The District Deputy Registrars also function under the control of the Zilla Panchayats in so far as the implementation of the District sector Plan Schemes are concerned. The sub-divisional Assistant Registrar of Co-operative Societies are responsible for the implementation of the State Plan Schemes and the District Sectors Plan Schemes. For implementation of plan schemes of the District Sector, they work under the supervision of the Taluk Panchayats. There are 120 Co-operative Development Officers and 94 Co-operative Inspectors to assist the sub-divisonal Assistant Registrars.
The Head Office located in Bangalore, has been structured on functional and sectoral lines with reference to the types of co-operative societies. The department is headed by the Registrar of Co-operative Societies. He is the Chief Administrator of the department. He is assisted by four Additional Registrar of Co-operative Societies, four Joint Registrar of Co-operative Societies, three Deputy Registrar of Co-operative Societies, one statistician of the cades of Assistant Director and Assistant Registrar of Co-operative Societies and supporting staff.
Head Office consists of the following wings:-
The first four wings are headed by Additional Registrar of Co-operative Societies and the other wings by Joint Registrar of Co-operative Societies.
All these wings assist Registrar of Co-operative Societies in managing the department with reference to various provisions of KCS Act and rules and the implementation of various departmental programs sponsored by the government. The Registrar of Co-operative Societies has not only to administer the Co-operative societies Act and Rules but also to implement the Karnataka money lenders Act and Rules, the Karnataka Pawn Brokers Act and rules and Chit fund Act and rules.
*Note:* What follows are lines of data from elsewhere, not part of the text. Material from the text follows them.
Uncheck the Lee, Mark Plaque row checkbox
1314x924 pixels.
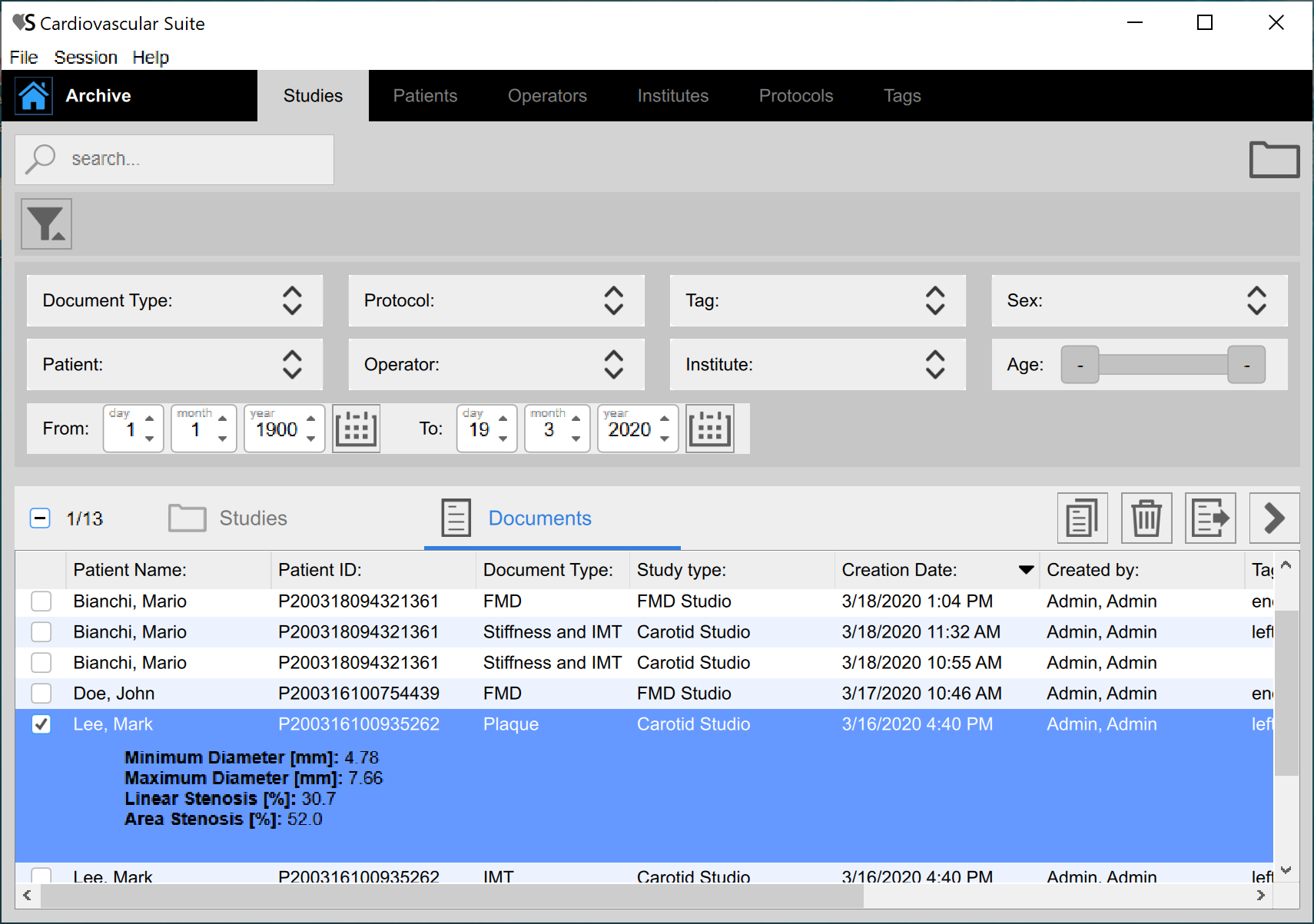point(41,724)
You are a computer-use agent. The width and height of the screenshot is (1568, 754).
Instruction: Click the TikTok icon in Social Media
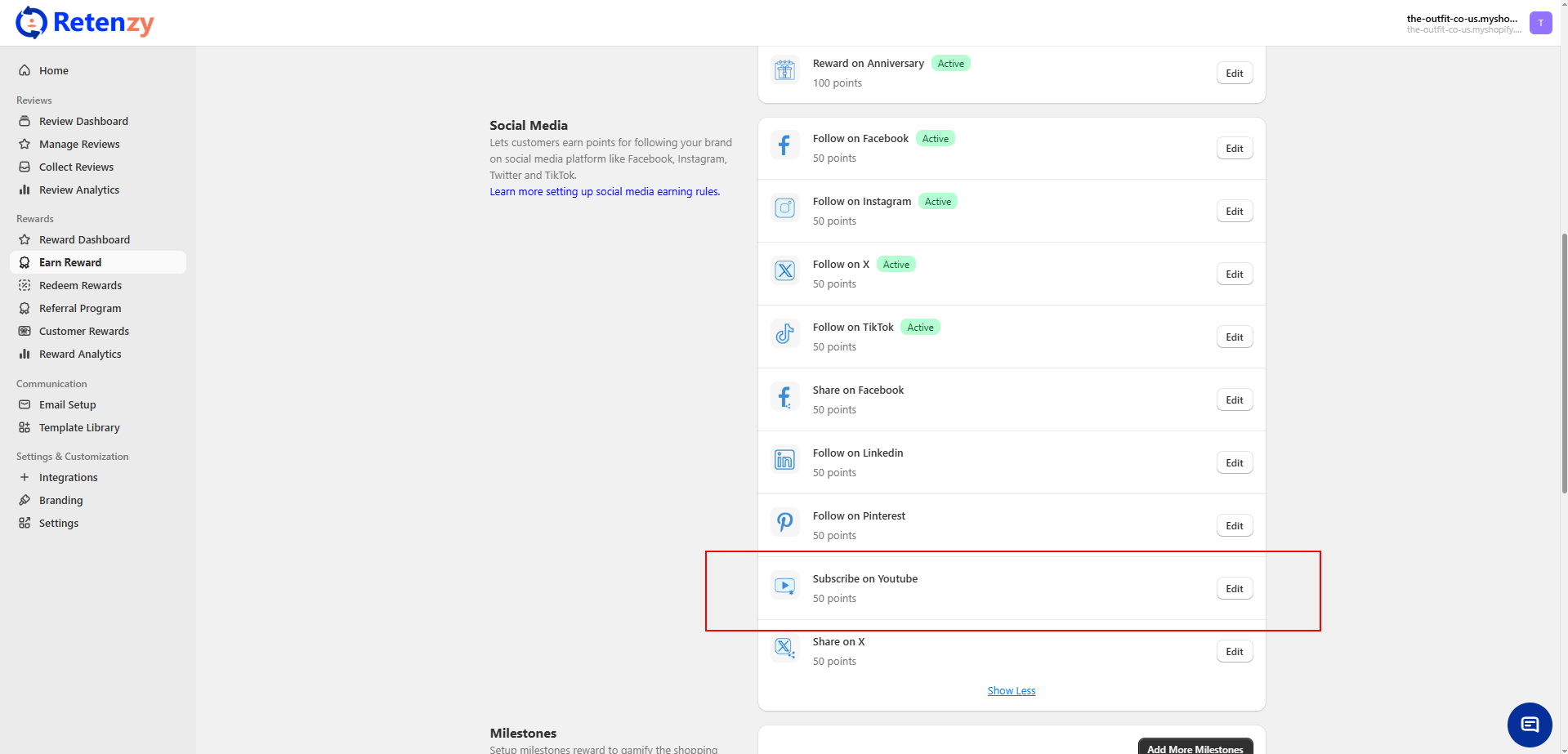click(784, 334)
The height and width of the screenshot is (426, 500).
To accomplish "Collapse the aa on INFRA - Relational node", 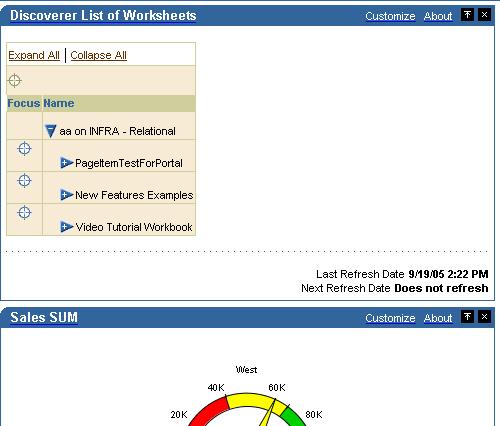I will pyautogui.click(x=50, y=131).
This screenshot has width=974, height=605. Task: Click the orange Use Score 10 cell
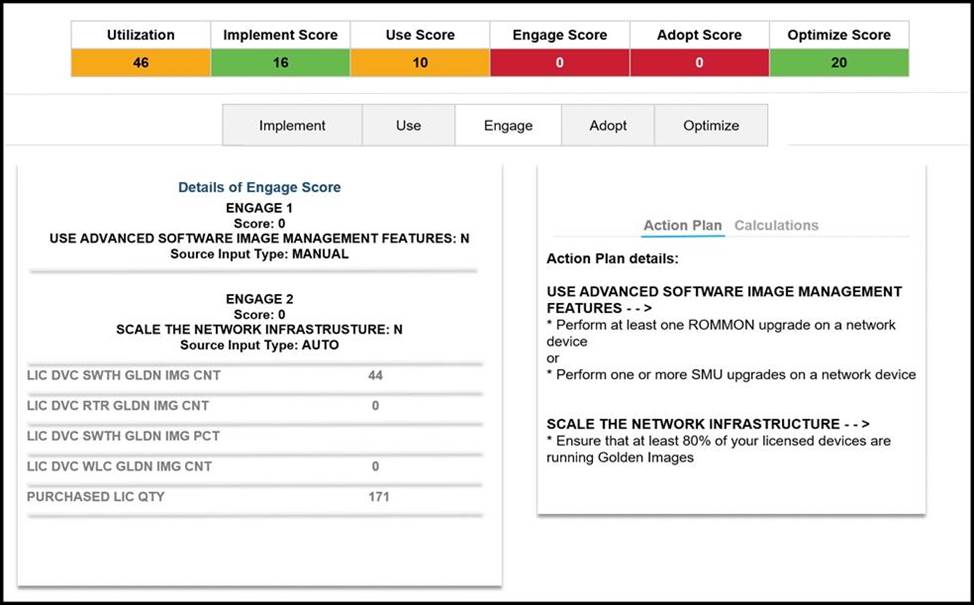420,63
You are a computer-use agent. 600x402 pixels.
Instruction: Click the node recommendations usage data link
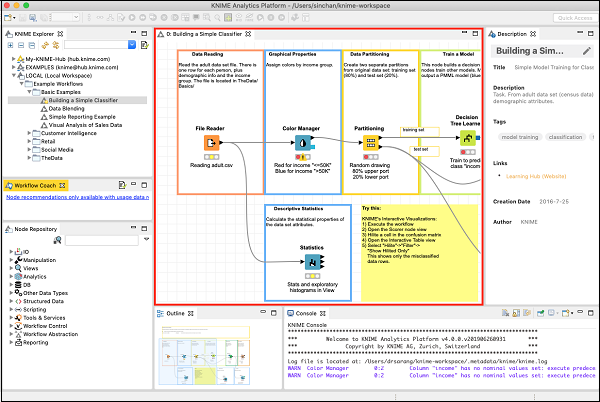76,197
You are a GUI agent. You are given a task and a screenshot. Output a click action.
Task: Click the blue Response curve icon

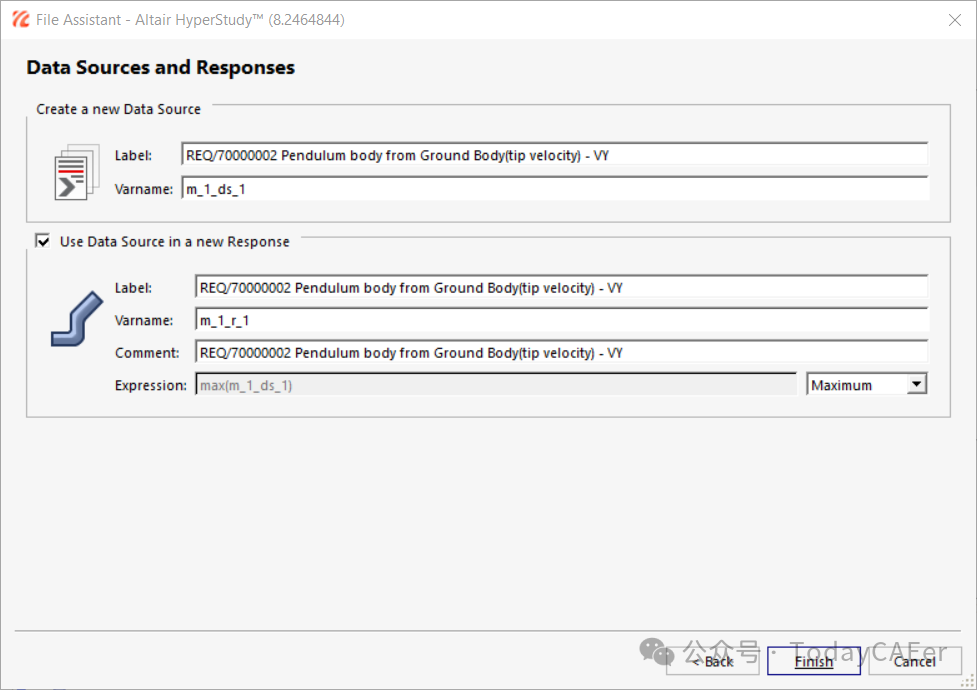[x=77, y=320]
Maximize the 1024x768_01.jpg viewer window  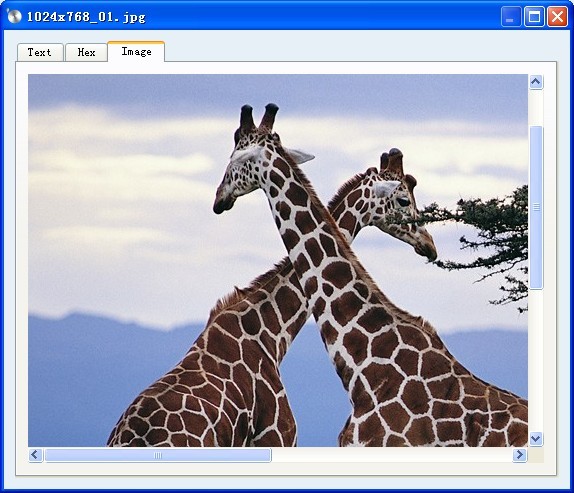pos(534,16)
Organizational Structure of the Registrar of Cooperative Societies, in Karnataka,
There are four Regional Offices corresponding to the revenue divisions of Bangalore, Mysore, Belgaum and Gulbarga. The Regional Offices are located in Bangalore, Mysore, Belgaum and Raichur respectively. Each Regional Office is headed by a Joint Registrar of Co-operative Societies directly reporting to Registrar of Co-operative Societies. The Joint Registrar of Co-operative Societies in charge of Regional Office exercise powers as per the powers delegated to them.
Each district office is headed by a Deputy Registrar of Co-operative Societies reporting to the concerned Regional Joint Registrar of Co-operative Societies. Bangalore urban district has been bifurcated into three Deputy Registrar of Co-operative Societies for the sake of administrative reasons . The Deputy Registrar of Co-operative Societies in charge of district office is Register under the Co-operative societies Act, Money lenders Act, Chit Act, and the Pawn Brokers Act, Karnataka Societies Registration Act .
In the state, there are 52 sub divisional offices headed by Assistant Registrar of Co-operative Societies. They directly report to the concerned Deputy Registrar of Co-operative Societies and perform functions delegated to them by the Registrar of Co-operative Societies.
Taluk level Office
Considering the increasing work load and diversified responsibilities of the department, the need for establishing separate offices at the taluk level was felt and an office was set up at each taluk. Every taluk office is headed by a Co-operative Development officer.